174. Gertz v Robert Welch, Inc., 418 US 323 (1974).
175. Consider the expressive conduct test and the time/place/manner restriction test, which evolved separately, but have ultimately proven to be largely manifestations of the same principle. Ward v Rock Against Racism, 491 US 781 (1989).
176. The substantial burden framework might help explain the Buckley v Valeo distinction between contributions and independent expenditures: A restriction on contributions, as Buckley pointed out, poses a relatively modest burden on speech, precisely because independent expenditures are available as an alternative. On the other hand, a restriction on independent expenditures as well as contributions would be a tremendous burden on a person's ability to communicate his views about a candidate. Even if banning expensive speech about candidates is necessary to minimize corruption, such a broad restraint on speech cannot be justified.
Likewise, the solution that I've proposed to the constitutional questions surrounding workplace harassment law, see Eugene Volokh, Freedom of Speech and Workplace Harassment Law, 39 UCLA L Rev 1791 (1992), may be best understood as focusing on the substantiality of the burden on speech. Restrictions on unwanted one-to-one speech, I argue, are not substantially burdensome on valuable communications, because they still allow people to freely speak to colleagues other than the unwilling listener. (In my view, continued communication that is received only by unwilling listeners is of relatively slight constitutional value.) On the other hand, restricting one-to-many speech, such as posters or overheard lunchroom conversations or company newsletters or department-wide e-mail, does indeed substantially burden people's ability to communicate with potentially willing listeners.
177. See, for example, Eu v San Francisco County Democratic Central Comm., 489 US 214, 234 (1989) (Stevens concurring).

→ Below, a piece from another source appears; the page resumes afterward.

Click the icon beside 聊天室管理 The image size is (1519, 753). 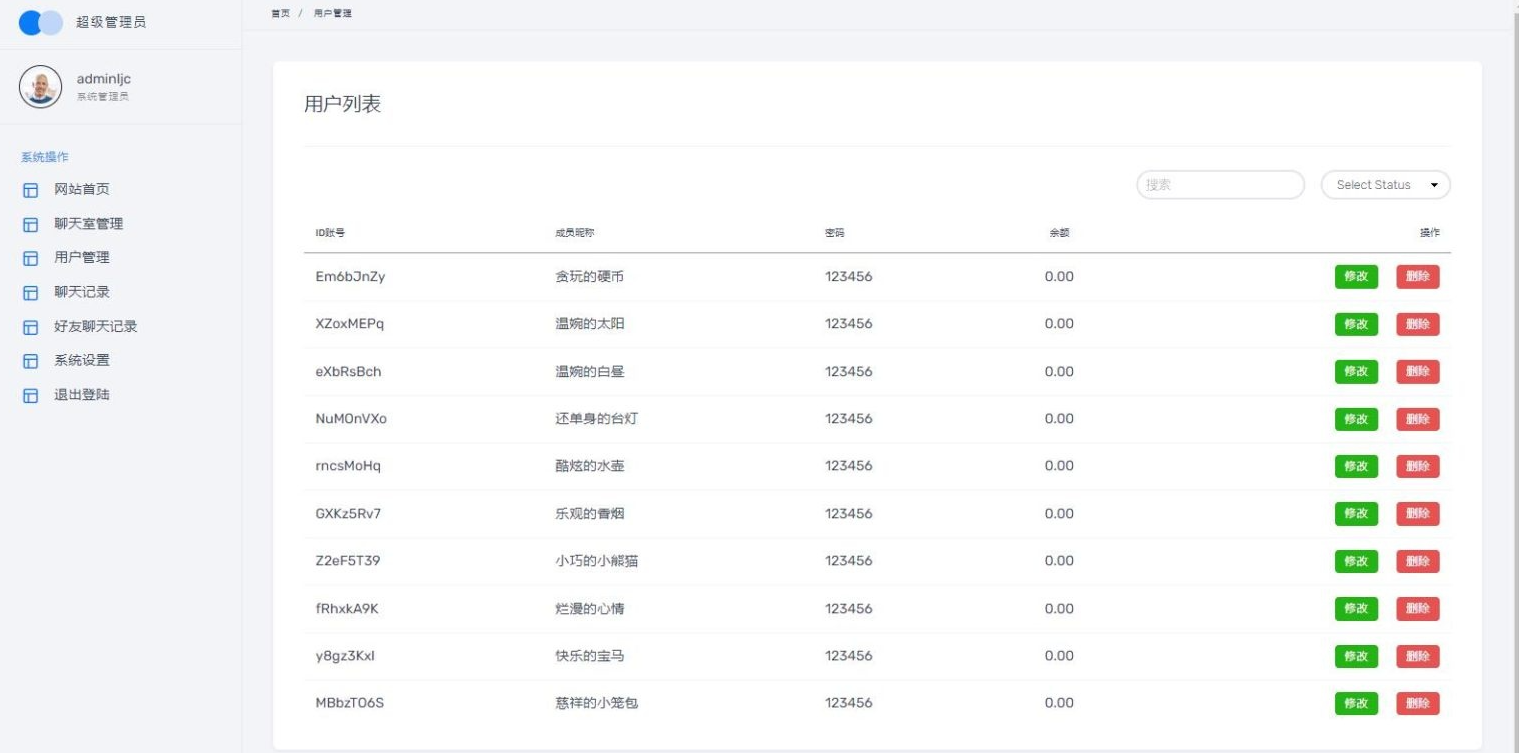(x=30, y=224)
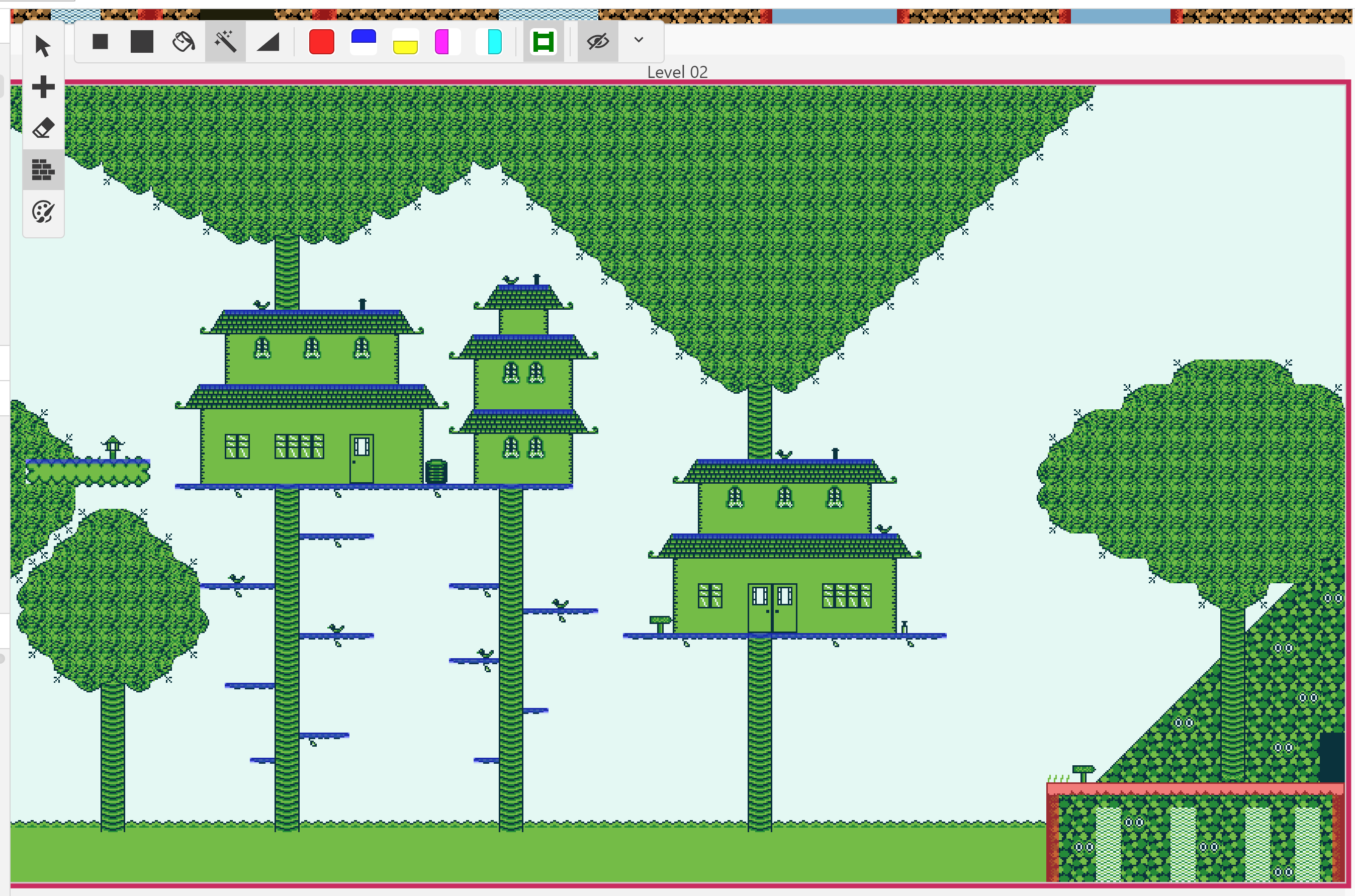1355x896 pixels.
Task: Toggle the crossed-eye visibility button
Action: click(x=597, y=41)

178. Simon & Schuster, Inc. v Members of the N.Y. State Crime Victims Board, 502 US 105, 124-28 (1991) (Kennedy concurring in the judgment); Burson v Freeman, 504 US 191, 213 (1992) (Kennedy concurring). I disagree with Kennedy's ultimate conclusion in Burson, compare Eugene Volokh, Freedom of Speech and the Constitutional Tension Method, 3 U Chi Roundtable 223 (1996), but I generally agree with his overall framework.
Colorado Republican Fed. Campaign Comm. v FEC, 116 S Ct 2309, 2329 (1996) (Thomas concurring in part and dissenting in part).